Rewrite all of the data below, switching each "Viewport" to "Window" and leaving everything else unchanged.

**Dataset records:**
---------------

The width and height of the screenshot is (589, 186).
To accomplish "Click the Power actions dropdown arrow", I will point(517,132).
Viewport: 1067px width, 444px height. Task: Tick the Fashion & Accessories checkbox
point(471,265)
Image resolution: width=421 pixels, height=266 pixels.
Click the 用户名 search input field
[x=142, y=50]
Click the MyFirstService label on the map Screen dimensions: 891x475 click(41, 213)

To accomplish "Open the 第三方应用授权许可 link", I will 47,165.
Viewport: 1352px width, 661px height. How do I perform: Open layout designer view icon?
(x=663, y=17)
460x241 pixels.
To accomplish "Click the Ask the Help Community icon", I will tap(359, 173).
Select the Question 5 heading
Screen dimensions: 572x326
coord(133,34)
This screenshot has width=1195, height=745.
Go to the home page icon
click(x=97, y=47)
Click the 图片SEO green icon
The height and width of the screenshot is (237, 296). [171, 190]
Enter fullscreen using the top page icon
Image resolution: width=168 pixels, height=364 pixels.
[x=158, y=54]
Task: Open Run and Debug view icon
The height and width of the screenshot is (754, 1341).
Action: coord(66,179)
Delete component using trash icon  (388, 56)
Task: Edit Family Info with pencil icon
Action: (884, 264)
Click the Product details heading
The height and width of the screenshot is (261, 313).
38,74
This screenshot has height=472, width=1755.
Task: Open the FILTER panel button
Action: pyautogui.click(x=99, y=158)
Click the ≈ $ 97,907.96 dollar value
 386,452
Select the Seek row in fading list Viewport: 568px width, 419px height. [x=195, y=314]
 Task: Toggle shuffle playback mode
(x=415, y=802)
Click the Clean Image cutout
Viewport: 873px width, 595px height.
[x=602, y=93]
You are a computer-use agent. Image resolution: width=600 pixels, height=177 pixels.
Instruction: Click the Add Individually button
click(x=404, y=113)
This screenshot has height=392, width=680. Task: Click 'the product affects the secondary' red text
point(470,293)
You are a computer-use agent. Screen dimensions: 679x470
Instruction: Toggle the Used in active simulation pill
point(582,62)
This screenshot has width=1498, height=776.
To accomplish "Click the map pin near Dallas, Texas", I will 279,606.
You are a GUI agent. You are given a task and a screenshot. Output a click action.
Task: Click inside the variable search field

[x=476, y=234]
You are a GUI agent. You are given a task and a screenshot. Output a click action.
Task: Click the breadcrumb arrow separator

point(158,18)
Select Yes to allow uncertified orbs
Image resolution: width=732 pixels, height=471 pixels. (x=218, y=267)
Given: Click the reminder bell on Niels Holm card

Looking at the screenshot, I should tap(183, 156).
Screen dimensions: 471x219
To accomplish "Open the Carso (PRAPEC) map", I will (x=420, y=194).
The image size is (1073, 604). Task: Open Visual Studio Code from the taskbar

---------------

**Exercise solution:**
The width and height of the screenshot is (589, 186).
To accomplish "Click the Power actions dropdown arrow", I will point(517,132).
Window: 1067px width, 444px height. Task: Tick the Fashion & Accessories checkbox
point(471,265)
Image resolution: width=421 pixels, height=266 pixels.
Click the 用户名 search input field
[x=142, y=50]
Click the MyFirstService label on the map Screen dimensions: 891x475 click(41, 213)

To accomplish "Open the 第三方应用授权许可 link", I will 47,165.
Window: 1352px width, 661px height. How do I perform: Open layout designer view icon?
(x=663, y=17)
460x241 pixels.
To accomplish "Click the Ask the Help Community icon", I will tap(359, 173).
Select the Question 5 heading
Screen dimensions: 572x326
coord(133,34)
This screenshot has width=1195, height=745.
Go to the home page icon
click(x=97, y=47)
Click the 图片SEO green icon
The height and width of the screenshot is (237, 296). [171, 190]
Enter fullscreen using the top page icon
Image resolution: width=168 pixels, height=364 pixels.
[x=158, y=54]
Task: Open Run and Debug view icon
The height and width of the screenshot is (754, 1341).
Action: coord(66,179)
Delete component using trash icon  (388, 56)
Task: Edit Family Info with pencil icon
Action: (884, 264)
Click the Product details heading
The height and width of the screenshot is (261, 313).
38,74
This screenshot has height=472, width=1755.
Task: Open the FILTER panel button
Action: pyautogui.click(x=99, y=158)
Click the ≈ $ 97,907.96 dollar value
 386,452
Select the Seek row in fading list Window: 568px width, 419px height. [x=195, y=314]
 Task: Toggle shuffle playback mode
(x=415, y=802)
Click the Clean Image cutout
Window: 873px width, 595px height.
[x=602, y=93]
You are a computer-use agent. Image resolution: width=600 pixels, height=177 pixels.
Instruction: Click the Add Individually button
click(x=404, y=113)
This screenshot has height=392, width=680. Task: Click 'the product affects the secondary' red text
point(470,293)
You are a computer-use agent. Screen dimensions: 679x470
Instruction: Toggle the Used in active simulation pill
point(582,62)
This screenshot has width=1498, height=776.
To accomplish "Click the map pin near Dallas, Texas", I will 279,606.
You are a GUI agent. You are given a task and a screenshot. Output a click action.
Task: Click inside the variable search field

[x=476, y=234]
You are a GUI agent. You are given a task and a screenshot. Output a click action.
Task: Click the breadcrumb arrow separator

point(158,18)
Select Yes to allow uncertified orbs
Image resolution: width=732 pixels, height=471 pixels. (x=218, y=267)
Given: Click the reminder bell on Niels Holm card

Looking at the screenshot, I should tap(183, 156).
Screen dimensions: 471x219
To accomplish "Open the Carso (PRAPEC) map", I will (x=420, y=194).
The image size is (1073, 604). Task: Open Visual Studio Code from the taskbar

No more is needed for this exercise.